И вот пару дней назад я увидела, как он едет по дороге на своем самодельном велосипеде. И тут до меня дошло. На самом деле он не может ходить, ноги безвольно висят тряпочками. Просто когда он сидит это не заметно. В нашей не самой фешенебельной и гламурной части города, застроенной старыми домами с узкими проходами между ними, без пандусов и спусков на инвалидной коляске, да еще и в одиночку, делать нечего. Но как мастер велосипедного дела он сконструировал для себя подходящее транспортное средство, педали которого превращены в рычаги и приводятся в движение руками. Так что он спокойно и с достоинством может ездить в магазин, к друзьям и знакомым. Может быть даже запчасти для мастерской забирать. Никого ни о чем не прося и справляясь со всем совершенно самостоятельно. Если ты что-то умеешь, выход всегда найдется. Да?

Золушка Чен Хон

«Не обращайте на неё внимания: она очень плохо говорит по-английски», – кивают мне головой в сторону одной из воспитательниц.

Я – иностранный специалист в китайском детском саду. Моя ведущая поддерживающая воспитательница (комсомолка, отличница, активистка) проводит мне экскурсию. По помещениям, классам, и рабочему коллективу.

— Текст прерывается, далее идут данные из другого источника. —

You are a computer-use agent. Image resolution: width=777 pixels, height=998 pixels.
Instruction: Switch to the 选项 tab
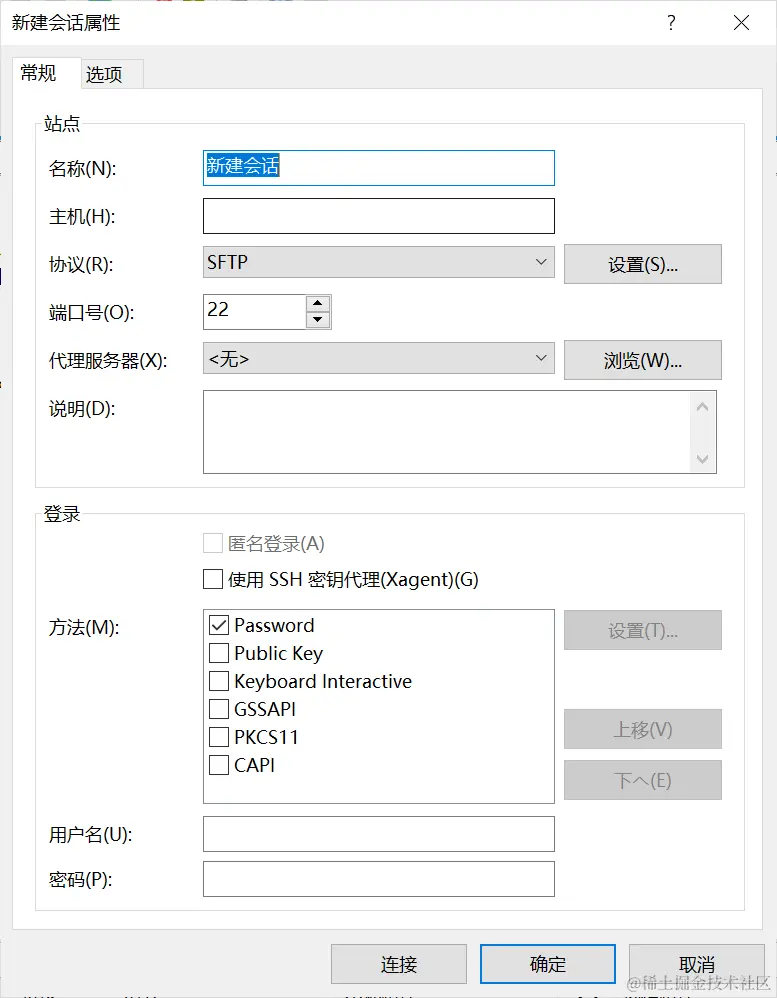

В этом пренебрежительном кивке в сторону одной из воспитательниц меня удивляет даже не нескрываемое, подчеркнутое неуважение к коллеге (в Китае у всех своих роли, довольно часто в любом коллективе есть изгой, лишний, outcast, его все сторонятся и избегают, над ним иногда смеются, это такой козел отпущения), так что в таком поведении нет ничего особенно удивительного, но я не понимаю, с чего они решили, что именно эта преподавательница плохо говорит по-английски. На мой взгляд, все воспитатели садика, за исключением моей сопровождающей и ведущей учительницы, говорят ужасно, а вернее практически вовсе не говорят по-английски. Так что данное утверждение как-то провисает в воздухе и выглядит несколько нелепо.

Почему же они именно эту преподавательницу так особенно не любят? Потому ли что она носит огромные очки с толстыми стеклами? Или ходит в высоких, по-деревенски грубых резиновых сапогах во время дождей, тогда как остальные члены коллектива носят кокетливые резиновые полусапожки? Потому ли что она как курочка наседка собирает детей своей группы, утешает их, если они огорчились, не ругает особенно, только если уж очень требует коллектив и вышестоящее начальство, искренне радуется веселым играм и детской возне своих подопечных и зачастую сама принимает в них оживленное участие (пока никто из коллег не видит)? Потому ли, что на её близоруком худом лице так часто блуждает улыбка?